Por outro lado, o alpinismo se tornou também muito mais seguro, do ponto de vista técnico. “Os equipamentos são muito melhores hoje em dia do que há trinta anos”, explica Wörnhard.
Ao mesmo tempo os alpinistas dispõem de mais informações sobre a qualidade da neve, perigos de avalanches e estratégias em caso de perigo. Além disso, os guias de montanha têm uma formação mais sólida e diversa do que no passado.
“Eles aprendem muito mais. Também os guias precisam dominar esportes do gelo e da escalada, além de aprender disciplinas como competência social e psicologia”, ressalta Wörnhard. Ele ainda completa: – “Eles precisam cada vez mais atuar como acompanhantes e guias de montanha fora da Europa como no Nepal, Quênia ou Peru”.
Clientela exigente
Os clientes hoje em dia são cada vez mais exigentes, como observa Wörnhard: “Por um lado eles querem ser levados com segurança pelos guias até o pico das montanhas. Por outro, eles querem também aprender mais sobre as ciências da neve ou técnicas de escalada”.
Os montanhistas também se tornaram impacientes. “Eles tomaram um final de semana livre e querem alcançar o pico de qualquer maneira. Por isso eles estão pagando”. O afã de chegar ao objetivo pode causar situação de perigo, sobretudo quando o tempo se torna pouco favorável.
“A decisão de interromper uma escalada devido a uma avaliação de riscos, como o de queda de pedras, avalanche ou mudanças drásticas do tempo, exige, além de experiência do guia de montanha, também sua coragem e autoridade”, assegura Otti Flepp.
“O guia tem de resistir à pressão e sempre manter a paz entre o grupo. Ele precisa oferecer alternativas atraentes, como escaladas, observação de plantas e animais ou mesmo procura de cristais”.
O perigo esconde-se, às vezes, até mesmo no equipamento e na infra-estrutura de salvamento em caso de perigo. “Muitos contam com eles para assumir mais riscos desnecessários”, lamenta o experimentado guia de montanha.
swissinfo, Stefan Hartmann
O acidente que provocou a morte de seis recrutas do exército na montanha Jungfrau não deve modificar as condições dos passeios guiados às montanhas suíças, como explica o guia e mediador Emanuel Wassermann. Ele é especialista de diversos grêmios da Associação Suíça de Guias de Montanha (SBV, na sigla em alemão)

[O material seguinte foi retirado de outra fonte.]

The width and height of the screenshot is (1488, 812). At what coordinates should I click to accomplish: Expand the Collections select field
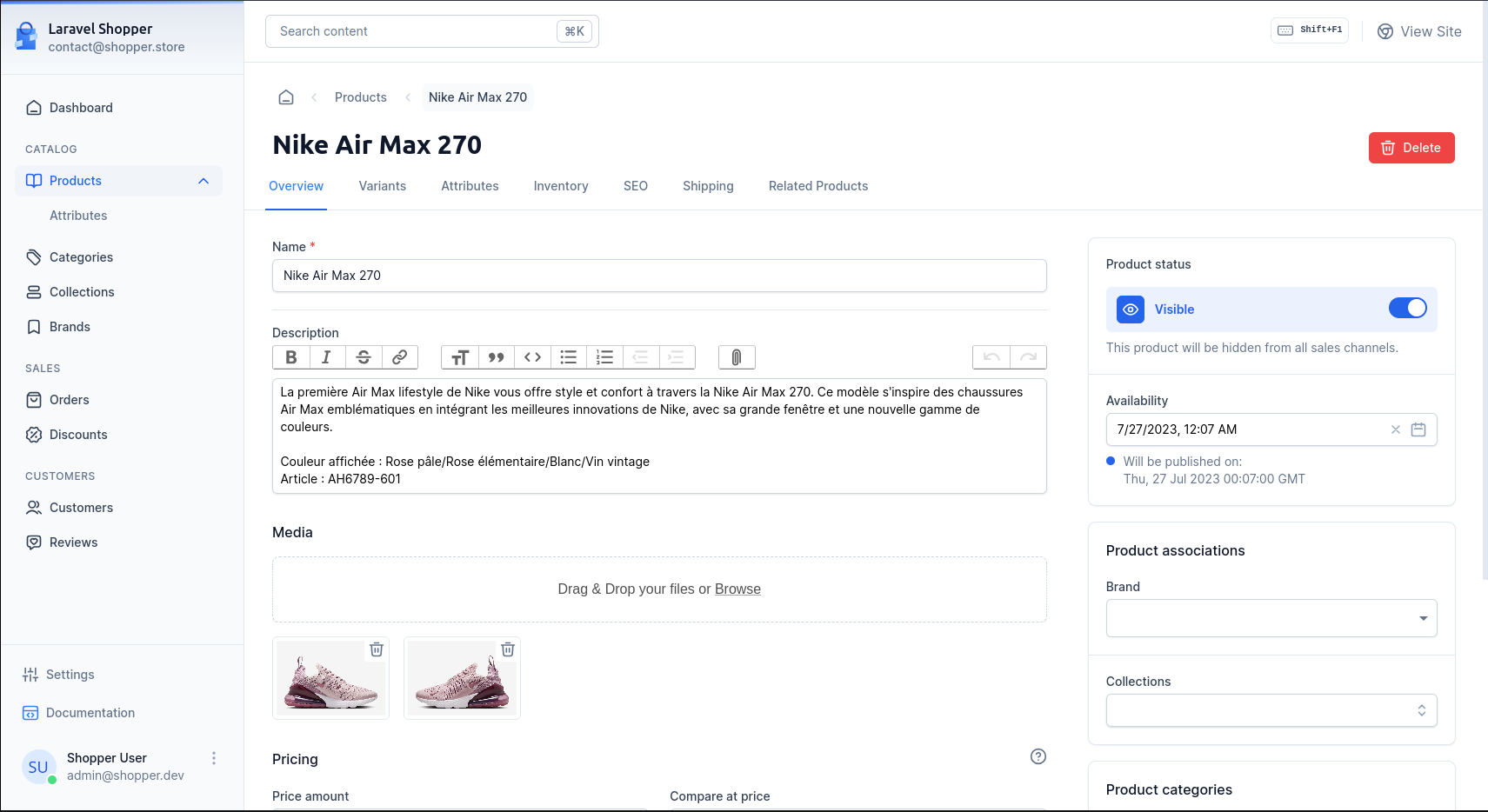1271,710
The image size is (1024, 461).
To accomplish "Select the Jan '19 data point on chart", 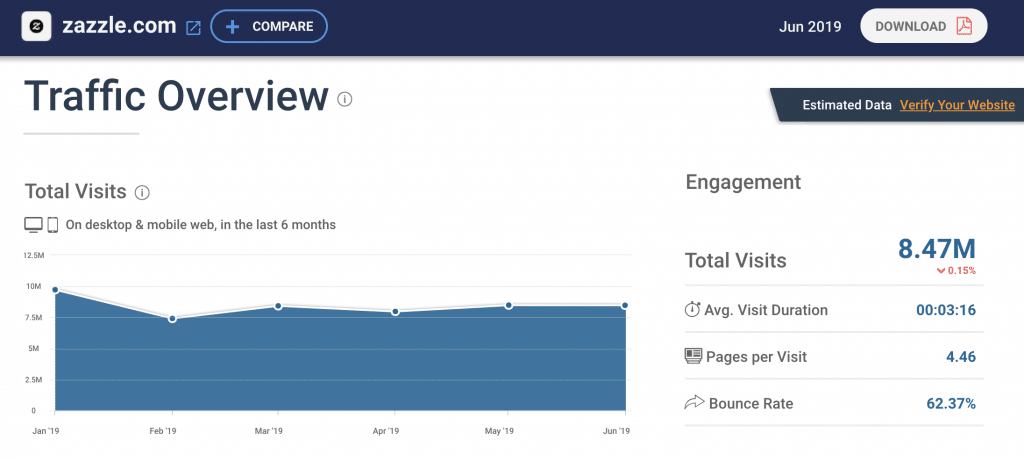I will pyautogui.click(x=55, y=290).
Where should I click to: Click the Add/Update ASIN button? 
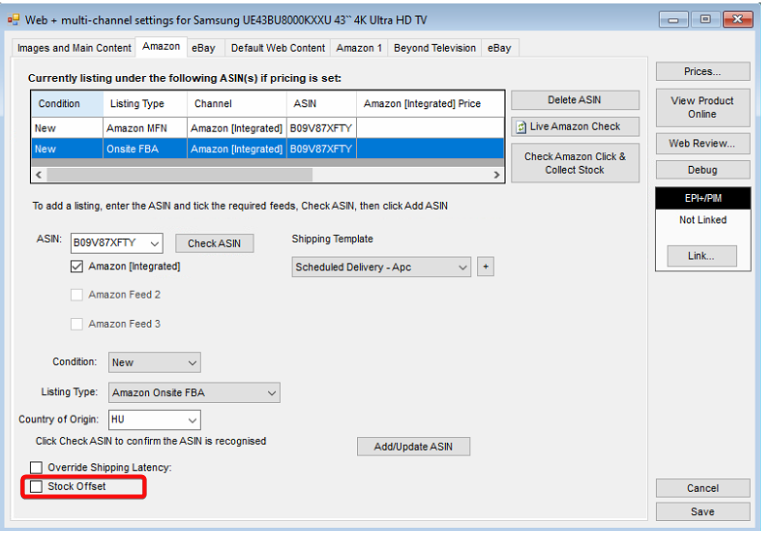tap(413, 446)
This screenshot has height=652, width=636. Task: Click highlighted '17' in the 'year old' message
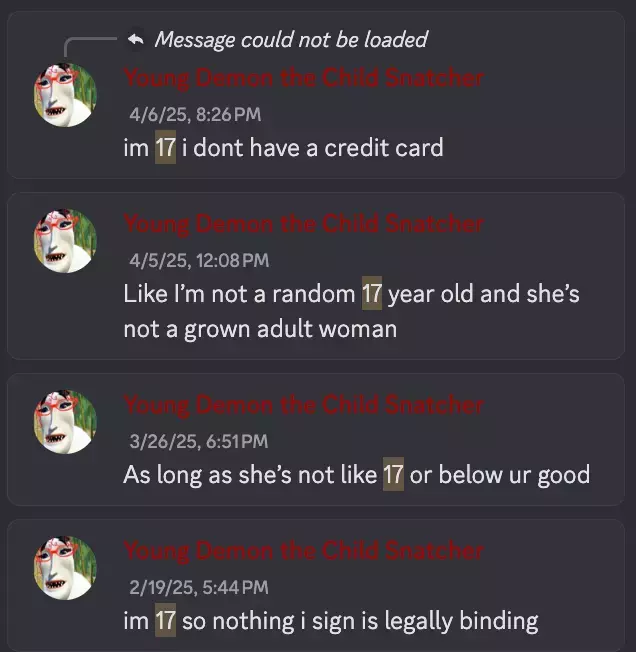pyautogui.click(x=372, y=293)
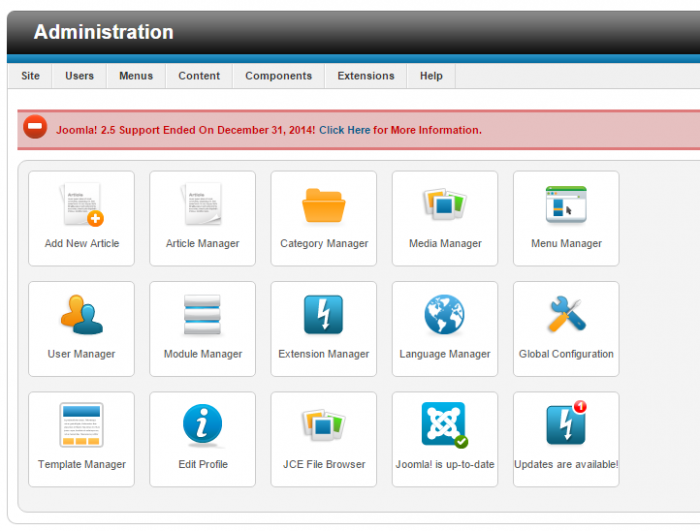
Task: Open the Media Manager icon
Action: (444, 206)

As investigações para descobrir as causas do acidente ainda não foram concluídas, mas têm provocado um forte debate entre guias de montanha.
A maior parte deles considera que cada passeio às altas montanhas é uma “aventura”, onde a segurança dos participantes não pode ser 100% assegurada até o final. Wassermann conta que, ao montar um passeio, ele tenta permitir o máximo de vivências, mas evitando riscos desnecessários. Guias de montanha precisam reconhecer os limites, seja do meio-ambiente, como também de cada um dos participantes de uma escalada.
Na Suíça atuam aproximadamente 1.500 guias de montanhas, incluindo 25 mulheres. A formação básica dura três anos e ocorre paralelamente ao trabalho normal dos candidatos.
A formação custa 21 mil francos. Atualmente 120 pessoas estão participando dos cursos na Suíça, dentre eles poucas mulheres.
Destaque: o número de candidatos à formação com nível superior de estudos tem crescido continualmente. Guia de montanha é uma profissão que goza de muito reconhecimento na Suíça.
A conclusão do curso de formação, com um diploma reconhecido nacionalmente, dura quatro semanas. Há 100 anos atrás, prova final ocupava apenas meio dia dos candidatos.
Os preços de escaladas são tabelados. Eles são determinados pelos guias de montanha de cada região.
Exemplo: o preço de 750 francos para uma escalada à montanha Tödi é válido para duas pessoas; cada pessoa à mais precisa pagar um acréscimo.
O preço varia segundo a duração e o grau de dificuldade de cada escalada. Outros fatores como importância turística do objetivo ou número de possíveis escaladas por temporada também fazem variar as tarifas.